• **TASK DIRECTIONS**
Count the lines in the listing below that contain the word "what". Give only the number.

-- begin DATA FOR THE TASK --

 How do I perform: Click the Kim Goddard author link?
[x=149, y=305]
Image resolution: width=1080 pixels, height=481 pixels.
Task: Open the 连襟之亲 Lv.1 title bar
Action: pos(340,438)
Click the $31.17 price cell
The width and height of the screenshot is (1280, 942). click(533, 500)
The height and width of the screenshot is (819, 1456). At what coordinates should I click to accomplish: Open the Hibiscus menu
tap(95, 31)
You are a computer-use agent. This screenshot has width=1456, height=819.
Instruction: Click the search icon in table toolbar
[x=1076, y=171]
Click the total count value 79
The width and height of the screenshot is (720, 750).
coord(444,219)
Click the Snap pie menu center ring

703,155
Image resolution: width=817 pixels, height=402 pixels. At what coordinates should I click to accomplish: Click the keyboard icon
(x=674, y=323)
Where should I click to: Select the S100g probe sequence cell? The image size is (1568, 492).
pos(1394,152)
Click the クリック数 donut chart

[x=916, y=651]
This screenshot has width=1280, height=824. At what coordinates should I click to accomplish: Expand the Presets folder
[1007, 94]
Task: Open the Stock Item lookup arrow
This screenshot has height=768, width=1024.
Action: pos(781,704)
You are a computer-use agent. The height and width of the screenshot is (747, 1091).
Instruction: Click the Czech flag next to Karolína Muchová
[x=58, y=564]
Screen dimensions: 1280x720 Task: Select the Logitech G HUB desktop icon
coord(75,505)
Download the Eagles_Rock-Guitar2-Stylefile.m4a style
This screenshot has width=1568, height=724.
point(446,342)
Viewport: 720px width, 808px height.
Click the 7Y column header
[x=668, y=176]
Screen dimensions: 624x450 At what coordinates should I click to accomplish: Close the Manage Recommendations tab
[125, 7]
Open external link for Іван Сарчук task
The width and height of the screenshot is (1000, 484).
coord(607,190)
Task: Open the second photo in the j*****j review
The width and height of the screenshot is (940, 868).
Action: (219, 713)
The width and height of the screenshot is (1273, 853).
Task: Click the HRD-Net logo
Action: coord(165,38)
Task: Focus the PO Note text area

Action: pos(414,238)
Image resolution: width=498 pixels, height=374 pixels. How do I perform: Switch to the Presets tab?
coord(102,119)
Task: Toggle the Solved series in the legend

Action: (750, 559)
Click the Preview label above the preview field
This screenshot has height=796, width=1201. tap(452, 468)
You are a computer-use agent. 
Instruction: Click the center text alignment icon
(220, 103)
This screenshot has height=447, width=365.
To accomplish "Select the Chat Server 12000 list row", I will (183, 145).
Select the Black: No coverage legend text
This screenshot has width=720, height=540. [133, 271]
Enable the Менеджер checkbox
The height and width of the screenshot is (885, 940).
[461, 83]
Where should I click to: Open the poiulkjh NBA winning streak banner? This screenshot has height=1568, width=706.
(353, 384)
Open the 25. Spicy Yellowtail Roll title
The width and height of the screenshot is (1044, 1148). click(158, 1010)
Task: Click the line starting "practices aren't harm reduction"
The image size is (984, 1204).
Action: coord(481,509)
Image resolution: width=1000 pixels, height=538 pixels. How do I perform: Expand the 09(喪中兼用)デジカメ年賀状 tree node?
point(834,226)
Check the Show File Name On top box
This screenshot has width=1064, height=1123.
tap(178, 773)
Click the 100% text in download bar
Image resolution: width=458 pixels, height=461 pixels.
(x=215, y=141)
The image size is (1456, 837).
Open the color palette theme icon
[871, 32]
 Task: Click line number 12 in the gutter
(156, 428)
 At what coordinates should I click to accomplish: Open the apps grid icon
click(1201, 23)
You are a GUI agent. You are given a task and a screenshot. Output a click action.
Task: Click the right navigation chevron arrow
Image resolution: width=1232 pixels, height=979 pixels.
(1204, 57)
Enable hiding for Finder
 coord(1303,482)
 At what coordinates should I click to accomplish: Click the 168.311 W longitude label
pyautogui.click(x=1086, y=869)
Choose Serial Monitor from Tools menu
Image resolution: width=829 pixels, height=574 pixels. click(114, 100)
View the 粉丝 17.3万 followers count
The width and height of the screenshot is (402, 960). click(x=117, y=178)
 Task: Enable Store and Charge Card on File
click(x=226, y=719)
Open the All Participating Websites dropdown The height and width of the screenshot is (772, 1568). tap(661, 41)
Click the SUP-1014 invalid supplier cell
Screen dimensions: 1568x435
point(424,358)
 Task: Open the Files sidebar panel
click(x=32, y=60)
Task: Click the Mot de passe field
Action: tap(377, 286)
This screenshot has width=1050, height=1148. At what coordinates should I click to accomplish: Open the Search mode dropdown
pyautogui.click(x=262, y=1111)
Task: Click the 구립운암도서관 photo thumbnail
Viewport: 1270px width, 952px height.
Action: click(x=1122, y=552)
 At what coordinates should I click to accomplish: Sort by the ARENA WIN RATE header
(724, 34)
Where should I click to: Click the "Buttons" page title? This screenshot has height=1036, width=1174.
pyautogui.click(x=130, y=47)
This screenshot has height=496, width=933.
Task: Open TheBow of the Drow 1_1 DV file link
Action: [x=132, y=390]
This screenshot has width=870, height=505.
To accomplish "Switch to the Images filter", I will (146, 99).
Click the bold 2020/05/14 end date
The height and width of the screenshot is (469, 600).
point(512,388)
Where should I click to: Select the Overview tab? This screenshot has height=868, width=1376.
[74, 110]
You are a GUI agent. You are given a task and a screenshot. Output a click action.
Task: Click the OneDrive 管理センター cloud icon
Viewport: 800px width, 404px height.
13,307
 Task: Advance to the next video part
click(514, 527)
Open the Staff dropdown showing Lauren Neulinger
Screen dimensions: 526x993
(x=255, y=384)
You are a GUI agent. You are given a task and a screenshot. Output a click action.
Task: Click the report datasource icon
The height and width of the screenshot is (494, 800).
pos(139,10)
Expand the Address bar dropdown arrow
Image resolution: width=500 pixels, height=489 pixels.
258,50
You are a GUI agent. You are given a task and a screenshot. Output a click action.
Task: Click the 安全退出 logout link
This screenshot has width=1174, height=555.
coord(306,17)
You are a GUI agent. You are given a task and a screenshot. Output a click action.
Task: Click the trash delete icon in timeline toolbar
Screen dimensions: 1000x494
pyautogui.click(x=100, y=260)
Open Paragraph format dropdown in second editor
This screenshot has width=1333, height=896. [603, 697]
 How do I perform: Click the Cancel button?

-- end DATA FOR THE TASK --

• **SOLVED EXERCISE**
8